惜しみなく気前よく提供するが、深掘りしないサチエの接し方はとても素敵だし、それがフィンランド人にも通じていることが嬉しい。そして、料理だけでなく、フィンランド語をしっかりと身につけているサチエの努力も素晴らしい。
サチエ自身がサチエの人生を語るのは一度だけ。
母を早くに亡くし、家事は私が担当していたが、父が年2回おにぎりを作ってくれた。運動会と遠足。「おにぎりは人に握って貰うのが1番うまい。」それが不恰好で大きいんだけれど美味しくて。と。
飄々としているサチエだが、フィンランドに来るまでに、どれだけの感情を経験してきたか、見る側の想像と涙腺を揺さぶる。日頃は家事をし、運動会や遠足では家族賑やかな行事なはずが母がいなくて。寂しいな、と感じる瞬間に父の握るおにぎりの温かさは沁みて、もう一踏ん張りの元気が出たんだろうな、と。
そして、フィンランドなら鮭好きだしやっていかれるかなと、見知らぬ土地で食堂を開き、思い出のおにぎりをメインメニューに出そうと思うのは、その時の感情をよく覚えていて、今度は人にそうしたい、人に握って貰うおにぎりで一息ついてほっと元気を与えたいと思うからなのかもしれない。

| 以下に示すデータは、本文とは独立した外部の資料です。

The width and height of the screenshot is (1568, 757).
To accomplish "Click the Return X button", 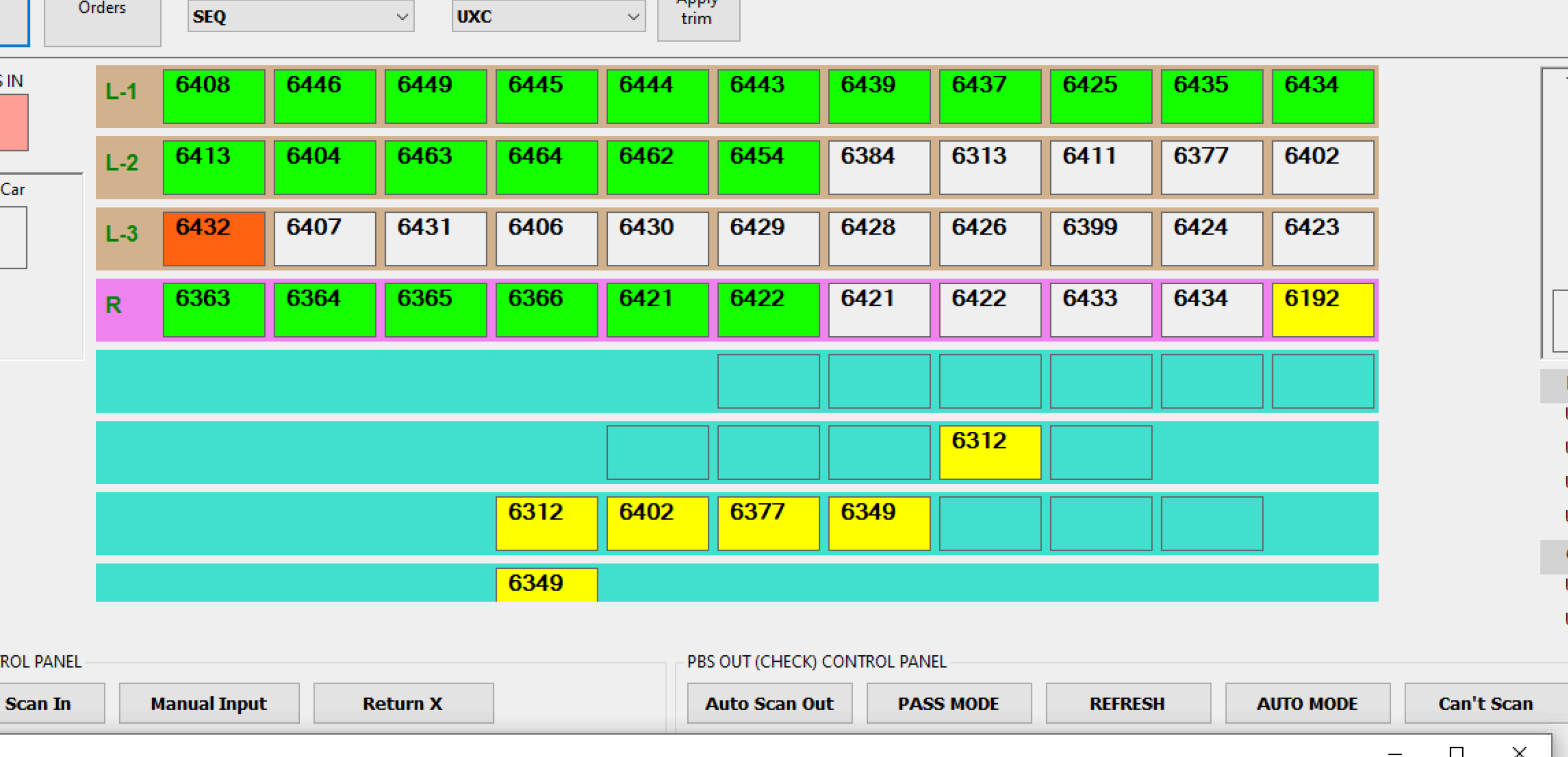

そのサチエはどこから元気を貰うのか、と思うが、ミドリやマサコが帰国する手もあるのに一緒にいる決断をしてくれて、引き留めないまでも、嬉しいことだろう。閉店後はプールや、自宅で合気道の膝行をして心身を整え、自分のことだけでなく他を思いやる面倒見の良いサチエが、弱音を吐かずにあくまで2人の意思を尊重しようとする姿勢は予想内でもあるが、母の死などどうしようもない事実を経験してきたサチエが、人や状況の変化を「受け入れることに慣れている」感じがするのがとても印象的で、だからこそ、食堂にもその受け入れる空気が自然と漂っているのだと気付かされる。
でも、現実的には2人がいないと回らないくらい、食堂が満員で繁盛してくるのがまた嬉しく、そのお陰で、身内のいないミドリとマサコが居所と仕事を見つけられたのもまた嬉しい。
しばらくずっとガラ空きなのに食材だけは常に準備していて赤字は大丈夫かな?とか、出会ってすぐで、そこまで意気投合というわけでもないのに共同生活大丈夫?とか、就労なのか手伝いなのかわからないけれどビザとかどうなっているのだろう?とか、鞄の中がキノコに置き換わるって誰のなんの仕業?ネコ?飼い主登録とかどうなるの?とら現実目線で見ると疑問もよぎるが、作品を通して伝えたい事もそこではないだろうし、気にならない。
魔女の宅急便の、キキの成人後を実写でリアルに描いたらこんな感じかな?と思わせるような主人公サチエの性格。
子どもは魔女の宅急便で自立に思いを馳せるが、大人は、親の介護を終了し、さてこれから自分の人生どうしよう、という気持ちでかもめ食堂を見ながら第二の人生に思いを馳せる人も沢山いると思う。
そういう人々に、理想論や意見を押し付けたりは全くなく、「いらっしゃい」と立ち寄らせて一息つかせてくれるような、素敵な作品。